In [3]:
import numpy as np
import pandas as pd

import matplotlib.pyplot as plt
from sklearn.preprocessing import PolynomialFeatures

from sklearn.linear_model import LinearRegression

## Error

In [None]:
fig = plt.figure(figsize=(5, 5))
ax = fig.add_subplot(1, 1, 1)

x = [1, 2, 3, 4, 5]
a = [3, 3.5, 3, 4, 5]
p = [2 + 0.5 * _ for _ in x]

ax.plot(x, p, label="model", color="grey")
ax.scatter(x, a, color="blue")
ax.vlines(x, ymin=p, ymax=a, color="red")

None

## Fiting proces

In [22]:
def mean_absolute_deviation(true, predicted):
    """Comupte mean absolute deviation."""
    deviation = [abs(t - p) for t, p in zip(true, predicted)]
    return sum(deviation) / len(deviation)

In [None]:
x = [1, 2, 3, 4, 5]
a = [2, 3, 5, 6, 7]

for beta in (0.5, 1.0, 1.5):
    fig = plt.figure(figsize=(5, 5))
    ax = fig.add_subplot(1, 1, 1)

    p = [beta * _ for _ in x]

    ax.plot(x, p, label="model", color="grey")
    ax.scatter(x, a, color="blue")
    ax.vlines(x, ymin=p, ymax=a, color="red")

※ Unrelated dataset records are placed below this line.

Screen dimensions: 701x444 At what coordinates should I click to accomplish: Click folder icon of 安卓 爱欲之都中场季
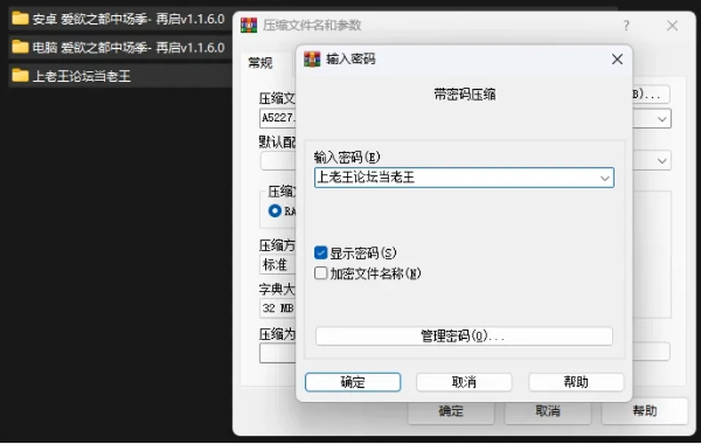(x=20, y=19)
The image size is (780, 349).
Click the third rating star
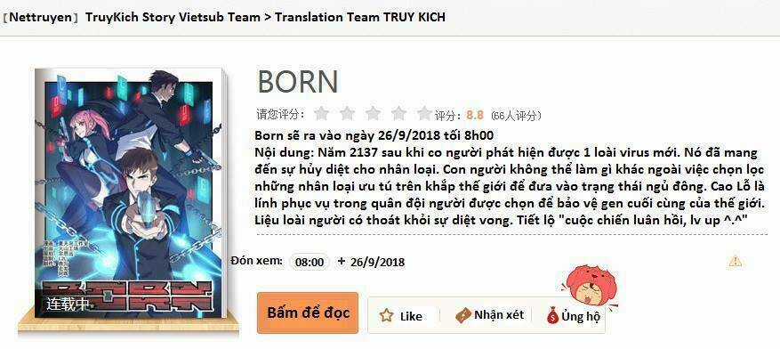click(373, 113)
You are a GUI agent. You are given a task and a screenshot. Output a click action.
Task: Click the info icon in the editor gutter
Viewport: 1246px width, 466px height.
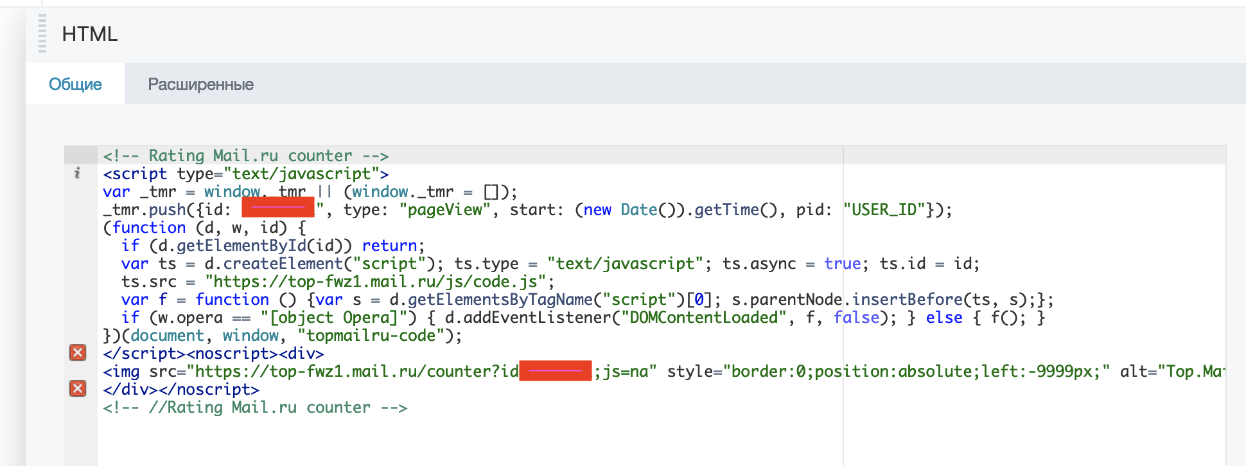click(77, 173)
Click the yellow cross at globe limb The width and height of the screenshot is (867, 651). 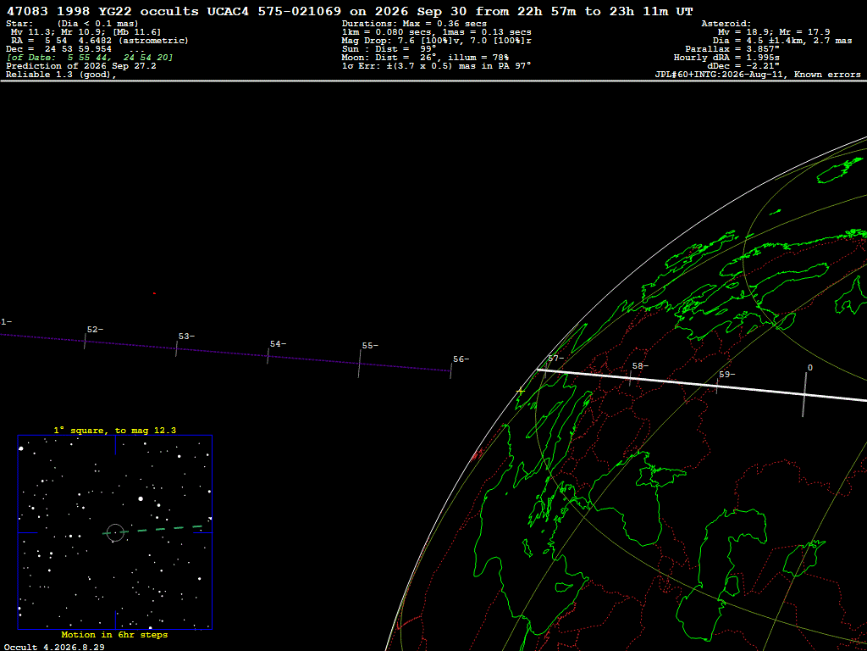(521, 392)

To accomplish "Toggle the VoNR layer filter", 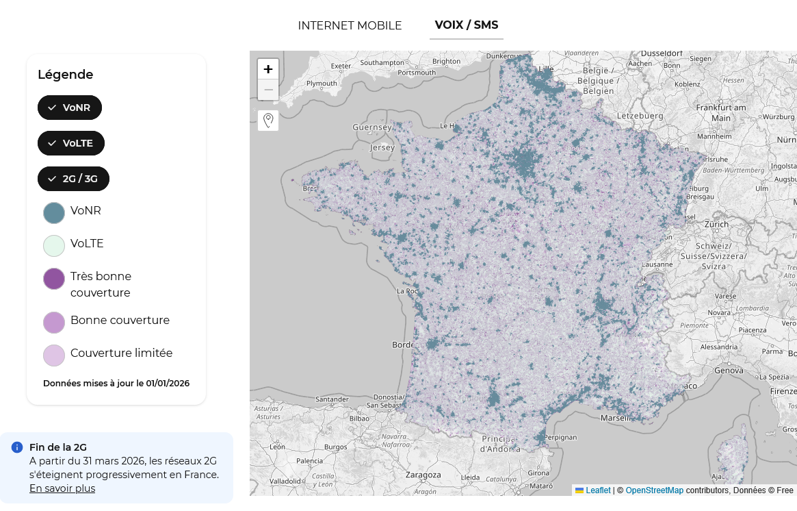I will click(70, 108).
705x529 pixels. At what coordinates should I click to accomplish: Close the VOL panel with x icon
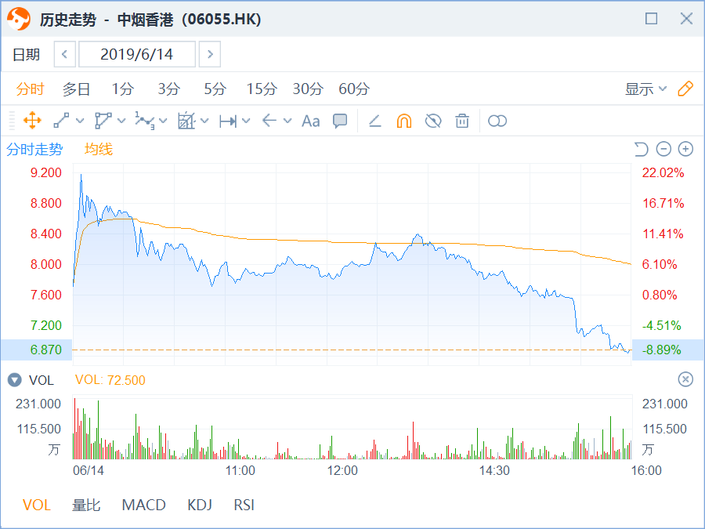tap(685, 380)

    print("MAD: ", mean_absolute_deviation(a, p))

In [None]:
beta = [0.5, 1.0]
mad  = [3.1, 1.6]

fig = plt.figure(figsize=(5, 5))
ax = fig.add_subplot(1, 1, 1)
ax.set(xlabel="Beta", ylabel="MAD")
ax.set_xlim(0, 4)
ax.set_ylim(0, 4)

ax.plot(beta, mad, color="grey", marker=".")

## Fit vs Overfit

In [3]:
def model(x):
    """Generative model."""
    return 3 + 0.5 * x

In [4]:
# Create population data.
pop_size = 5000
sample_size = 15
xlim = 1, 10

x = np.random.uniform(xlim[0], xlim[1], pop_size)
y = model(x) + np.random.normal(0, 0.5, pop_size)

In [None]:
# Take a sample.
idx = np.random.randint(0, len(x), sample_size)
xs = x[idx]
ys = y[idx]

# Create high order polynomial features.
poly = PolynomialFeatures(degree=5)
Xs = poly.fit_transform(xs.reshape(-1, 1))

# Fit model.
linear = LinearRegression()
linear.fit(Xs, ys)

In [None]:
# Create the figure.
fig = plt.figure(figsize=(4, 8))
ax1, ax2 = fig.subplots(2, 1, sharex=True, sharey=True)

# Plot population scatter
ax1.scatter(x, y, alpha=0.05)

# Overlay generative model.
xt = np.linspace(xlim[0], xlim[1], 2)
ax1.plot(xt, model(xt), color="red", label="y = 3 + 0.5 * x")
ax1.legend()
ax1.set_title("Populatie")

# Create linear model data.
xm = np.linspace(xlim[0], xlim[1], 100).reshape(-1, 1)
Xm = poly.transform(xm)
ym = linear.predict(Xm)

# Plot sample scatter.
ax2.scatter(xs, ys)

# Plot polynomial model.
ax2.plot(xm, ym, color="red")
ax2.set_ylim((3, 8))
ax2.set_title("Steekproef")

None

## Regression Interpretation

In [7]:
def model(x1, x2):
    """Generative model."""
    return 3 + 1.5 * x1 + 1.5 * x2

In [8]:
# Create the data.
lim = 0, 10
n = 50
x1 = np.random.uniform(lim[0], lim[1], n)
x2 = np.random.uniform(lim[0], lim[1], n)
y = model(x1, x2) + np.random.normal(0, 1, n)

In [None]:
# Make the figure.
fig = plt.figure(figsize=(5, 5))
ax = fig.add_subplot(1, 1, 1, projection="3d")

# Plot the data.
ax.scatter(x1, x2, y, alpha=0.5, color="black")

# Plot the surface.
X1, X2 = np.meshgrid(range(lim[1]), range(lim[1]))
Y = model(X1, X2) # 3 + 1.5 * X1 + 1.5 * X2
ax.plot_surface(X1, X2, Y, alpha=0.5)
ax.set(xlabel="X1", ylabel="X2", zlabel="Y")

# Remove grey background.
ax.xaxis.pane.fill = False
ax.yaxis.pane.fill = False
ax.zaxis.pane.fill = False

fig.tight_layout()

### Different distributions

In [None]:
# Create the figure.
fig = plt.figure(figsize=(10, 2))
ax1, ax2 = fig.subplots(1, 2, sharex=True, sharey=True)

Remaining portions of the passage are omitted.